Drew Harris defends decision not to move more firmly against roadblock anti-immigration protesters

The far right has failed to grow in Ireland, bucking trends seen in other European countries, and gardaí will not “fall into the trap” of its “playbook”, Garda Commissioner Drew Harris has said.

He added robust policing tactics – such as those called for from some quarters to clear anti-immigration roadblocks – had been used by European police forces and had “not been successful”.

New figures obtained by The Irish Times show the number of anti-immigration protests being held in Dublin, where the majority of such events take place, has halved in recent months, from about nine events per week at their peak early in 2023. In the near eight-week period to February 23rd, some 73 anti-immigration protests were held in Dublin, according to the Garda data. However, in the three months since then, 54 protests have been held. Gardaí believe members of the far right are hijacking anti-immigration protests in some areas.

Releasing the figures, which contradict the narrative that protests were increasing, Garda Headquarters said there was a “constitutional right to the freedom of assemble and freedom of speech, subject to statutory provisions”. Any Garda response to protest events was “in keeping with a community policing model and graduated policing response” taking into account public safety, legislation and human rights.


Minister for Justice Simon Harris said it was “not for us to second-guess” the decisions made by frontline gardaí when they were on the ground dealing with complex forms of protest. However, he described as “abhorrent” the scenes witnessed at the Airways Industrial Estate, Santry, north Dublin, at the weekend. Anti-immigration protestors blocked the entrance to an industrial unit there, preventing international protection applicants being moved in, while waving the Tricolour.

“To see that flag hijacked by a very small number of individuals – who do not speak for Ireland, who have no democratic mandate – is really despicable and should be called out of such,” Mr Harris said.

The commissioner defended the decision by gardaí not to dismantle a roadblock erected by protesters in Inch, Co Clare, last week and the similar action in Santry, which was continuing last night. He said any direct and immediate policing action could create “a well of bad feeling” towards foreign nationals being moved into those areas. Instead, the Garda had to take a strategic and long-term approach, which kept the peace and fostered integration.

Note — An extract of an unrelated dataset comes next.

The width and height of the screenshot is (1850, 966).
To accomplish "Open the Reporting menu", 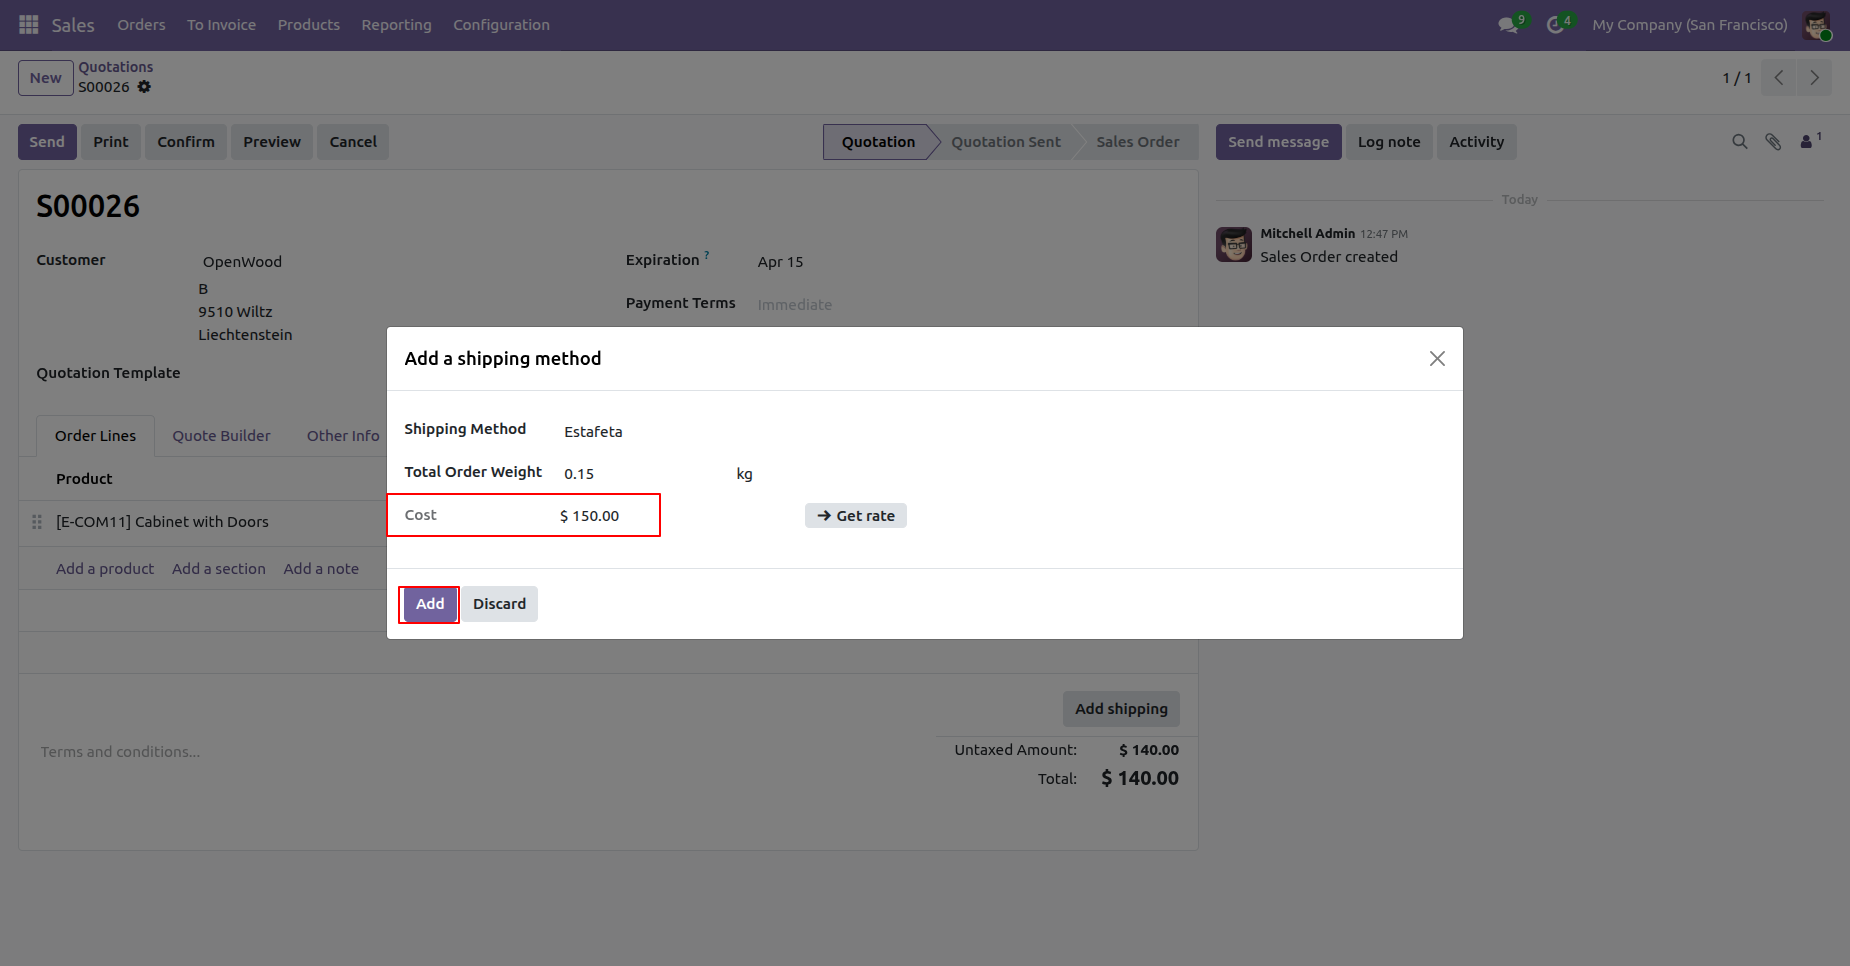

Using the roadblock in Inch as an example, he said the situation on the ground had been “overstated” by the media. In reality, within 24 hours of it being erected – to block access to a hotel asylum seekers were being moved to – solutions were being reached locally about its dismantling. Over the following days a resolution unfolded gradually, which he believed was much better than gardaí moving in very robustly and creating the “crisis” the far right was seeking.

The commissioner also denied reports the Garda had somehow facilitated protesters in Inch in gaining access to a bus so they could count the number of foreign nationals on board. While law-breaking would be investigated, gardaí were determined not to over-react, as the far right hoped for in a bid to bolster their small numbers.

“Across Europe we have seen a growth in the far right that hasn’t actually been replicated in Ireland,” he said, adding numbers in the Republic remained “small” and were not growing. However, the Garda was still “very mindful” of the threat posed by far right and it was clear they had a two-part “playbook”. Firstly, they wanted to “act on local fears, local concerns” and “gather up a crowd”. Secondly, a “classic part of their playbook” was to seek “an over-response” from the Garda.

“Confrontation, which plays into their [the far right’s] hands, is a trap we’re not falling into,” the commissioner said, speaking at a policing event in Dublin Castle on Monday. He added a Garda presence had been deployed to Santry, where some protesters had a “malign purpose”. The Garda was seeking to dispel “the fears and myths that are being propagated” and was liaising with the local community.

At the same time, specific criminal investigations were under way into priority suspects on the far right, which the commissioner referred to as “the persistent perpetrators of the hate message”. However, “hundreds” of international protection applicants had been successfully housed in a wide variety of locations in the last week with no objections.